Legacy vehicle (still fully valid — coexistence, nothing deprecated): before v1.6, text MC was authored as cloze select mode (EXP-036 §4.3, #890). A single-answer question is a one-blank cloze: the sentence (ending in ___) is the question, the blank's accept[0] is the correct option, and distractors are the wrong options. Example: "sentence": "The capital of France is ___.", "blanks": [{"accept": ["Paris"]}], "cloze_mode": "select", "distractors": ["Berlin", "Madrid", "Rome"].

You can also put the whole question in prompt and use a bare "sentence": "___" — the renderer shows a <select> of the correct answer + distractors, grades the pick, gives feedback and feeds the SRS:

{
  "id": "ex-hook-state",
  "type": "cloze",
  "prompt": "Which hook manages local state in a function component?",
  "card_ids": ["card-usestate"],
  "sentence": "___",
  "blanks": [{"accept": ["useState"]}],
  "cloze_mode": "select",
  "distractors": ["useEffect", "useContext", "useRef"]
}

Never author text multiple choice as picture_choice.
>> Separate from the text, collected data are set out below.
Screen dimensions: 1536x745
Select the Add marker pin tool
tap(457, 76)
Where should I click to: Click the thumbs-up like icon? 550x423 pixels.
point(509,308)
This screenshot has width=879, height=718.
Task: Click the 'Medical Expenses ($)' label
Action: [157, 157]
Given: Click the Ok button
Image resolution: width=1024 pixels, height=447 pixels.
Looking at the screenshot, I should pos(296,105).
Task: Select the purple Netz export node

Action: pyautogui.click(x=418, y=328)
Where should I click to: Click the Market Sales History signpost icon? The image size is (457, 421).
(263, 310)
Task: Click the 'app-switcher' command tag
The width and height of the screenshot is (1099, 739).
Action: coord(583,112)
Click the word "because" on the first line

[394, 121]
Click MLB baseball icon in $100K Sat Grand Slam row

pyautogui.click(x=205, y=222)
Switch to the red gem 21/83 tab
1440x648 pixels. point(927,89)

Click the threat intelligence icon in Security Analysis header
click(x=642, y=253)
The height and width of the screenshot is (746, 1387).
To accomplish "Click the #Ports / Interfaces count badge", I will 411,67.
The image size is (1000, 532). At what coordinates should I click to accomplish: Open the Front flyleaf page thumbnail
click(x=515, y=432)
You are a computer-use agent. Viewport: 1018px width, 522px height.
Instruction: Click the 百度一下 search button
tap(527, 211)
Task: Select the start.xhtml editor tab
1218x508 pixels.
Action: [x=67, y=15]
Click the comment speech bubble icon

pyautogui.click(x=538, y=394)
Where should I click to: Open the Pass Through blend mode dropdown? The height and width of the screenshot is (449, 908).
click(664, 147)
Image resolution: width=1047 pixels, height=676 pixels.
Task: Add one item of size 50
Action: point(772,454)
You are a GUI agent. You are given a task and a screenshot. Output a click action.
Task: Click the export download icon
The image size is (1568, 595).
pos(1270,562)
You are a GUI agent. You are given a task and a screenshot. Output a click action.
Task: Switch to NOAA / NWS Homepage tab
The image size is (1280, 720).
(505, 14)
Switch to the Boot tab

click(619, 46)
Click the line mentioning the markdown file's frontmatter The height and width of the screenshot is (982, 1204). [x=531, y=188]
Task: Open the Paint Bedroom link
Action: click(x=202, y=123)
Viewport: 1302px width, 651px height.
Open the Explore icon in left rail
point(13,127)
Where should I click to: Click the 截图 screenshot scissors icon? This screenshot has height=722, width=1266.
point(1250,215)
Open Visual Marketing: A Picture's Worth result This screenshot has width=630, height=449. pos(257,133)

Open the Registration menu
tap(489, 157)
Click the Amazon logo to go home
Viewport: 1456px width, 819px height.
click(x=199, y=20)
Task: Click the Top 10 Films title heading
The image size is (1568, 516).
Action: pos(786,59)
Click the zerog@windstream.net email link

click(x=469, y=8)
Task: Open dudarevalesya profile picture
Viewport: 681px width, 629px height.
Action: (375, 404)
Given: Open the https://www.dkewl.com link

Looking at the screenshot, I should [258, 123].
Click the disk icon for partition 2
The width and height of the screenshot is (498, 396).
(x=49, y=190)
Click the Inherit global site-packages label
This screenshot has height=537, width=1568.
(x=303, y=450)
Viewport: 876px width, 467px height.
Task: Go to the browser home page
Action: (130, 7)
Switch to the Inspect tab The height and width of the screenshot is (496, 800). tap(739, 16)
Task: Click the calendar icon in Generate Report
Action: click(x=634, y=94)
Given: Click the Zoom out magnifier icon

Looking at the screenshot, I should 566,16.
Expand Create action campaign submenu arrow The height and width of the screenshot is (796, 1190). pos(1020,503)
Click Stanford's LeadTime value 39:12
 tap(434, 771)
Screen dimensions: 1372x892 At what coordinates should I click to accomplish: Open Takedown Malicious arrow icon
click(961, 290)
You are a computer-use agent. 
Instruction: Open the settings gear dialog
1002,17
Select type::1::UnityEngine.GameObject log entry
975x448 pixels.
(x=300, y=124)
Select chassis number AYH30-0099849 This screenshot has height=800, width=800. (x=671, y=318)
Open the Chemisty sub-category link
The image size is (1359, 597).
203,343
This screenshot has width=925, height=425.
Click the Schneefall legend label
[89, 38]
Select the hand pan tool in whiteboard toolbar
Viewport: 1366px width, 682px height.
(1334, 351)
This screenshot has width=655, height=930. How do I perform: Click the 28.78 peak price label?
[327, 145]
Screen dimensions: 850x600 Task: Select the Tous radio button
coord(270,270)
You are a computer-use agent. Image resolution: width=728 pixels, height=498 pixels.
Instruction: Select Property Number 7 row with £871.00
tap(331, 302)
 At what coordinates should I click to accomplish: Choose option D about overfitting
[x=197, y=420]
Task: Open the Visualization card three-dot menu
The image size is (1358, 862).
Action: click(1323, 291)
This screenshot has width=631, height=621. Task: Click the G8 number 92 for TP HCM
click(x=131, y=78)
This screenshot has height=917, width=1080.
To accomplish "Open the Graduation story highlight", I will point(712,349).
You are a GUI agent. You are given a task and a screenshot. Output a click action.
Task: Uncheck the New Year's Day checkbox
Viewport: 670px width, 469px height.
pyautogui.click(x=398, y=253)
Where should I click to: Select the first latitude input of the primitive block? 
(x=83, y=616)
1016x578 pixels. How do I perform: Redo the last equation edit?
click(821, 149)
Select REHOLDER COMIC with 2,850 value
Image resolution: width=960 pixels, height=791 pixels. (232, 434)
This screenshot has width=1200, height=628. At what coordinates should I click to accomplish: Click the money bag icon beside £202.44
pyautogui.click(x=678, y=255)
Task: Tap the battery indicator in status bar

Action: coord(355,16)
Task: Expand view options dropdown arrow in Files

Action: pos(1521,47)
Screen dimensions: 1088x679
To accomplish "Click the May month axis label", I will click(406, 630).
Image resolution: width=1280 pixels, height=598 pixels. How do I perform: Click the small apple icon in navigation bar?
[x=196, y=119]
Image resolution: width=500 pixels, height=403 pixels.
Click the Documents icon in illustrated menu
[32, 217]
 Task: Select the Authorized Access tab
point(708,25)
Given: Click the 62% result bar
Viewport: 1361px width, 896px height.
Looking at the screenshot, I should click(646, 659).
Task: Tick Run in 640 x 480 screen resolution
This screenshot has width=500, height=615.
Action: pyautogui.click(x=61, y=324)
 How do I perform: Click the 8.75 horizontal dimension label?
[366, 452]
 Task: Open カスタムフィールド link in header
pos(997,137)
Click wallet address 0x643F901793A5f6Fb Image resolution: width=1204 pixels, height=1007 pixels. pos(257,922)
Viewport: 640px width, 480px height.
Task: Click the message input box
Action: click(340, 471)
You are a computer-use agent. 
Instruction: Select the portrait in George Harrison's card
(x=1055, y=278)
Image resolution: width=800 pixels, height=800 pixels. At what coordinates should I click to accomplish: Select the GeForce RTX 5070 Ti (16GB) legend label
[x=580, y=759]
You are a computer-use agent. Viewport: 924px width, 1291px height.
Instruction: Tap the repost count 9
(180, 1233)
That type is for real image assets only; for text options it renders placeholder tiles, not a usable control (cf. astrapi69/adaptive-learner-content-test#10). Text MC is multiple_choice (preferred) or cloze select mode, as above.

"Select all that apply" (two or more correct answers, e.g. a driving-licence exam question) uses cloze_mode: "multiselect":

{
  "type": "cloze",
  "cloze_mode": "multiselect",
  "sentence": "Which cities are in Germany?",
  "accept": ["Berlin", "Hamburg"],
  "distractors": ["Vienna", "Zurich"]
}

Multiple blanks per cloze are supported: each ___ in the sentence is mapped in order to the next entry in blanks. Each blank can have its own hint + placeholder + accept list. The element SRS fans out one ElementAttempt per blank — someone who fills blank A fluently but constantly misses blank B gets blank-granular mastery tracking.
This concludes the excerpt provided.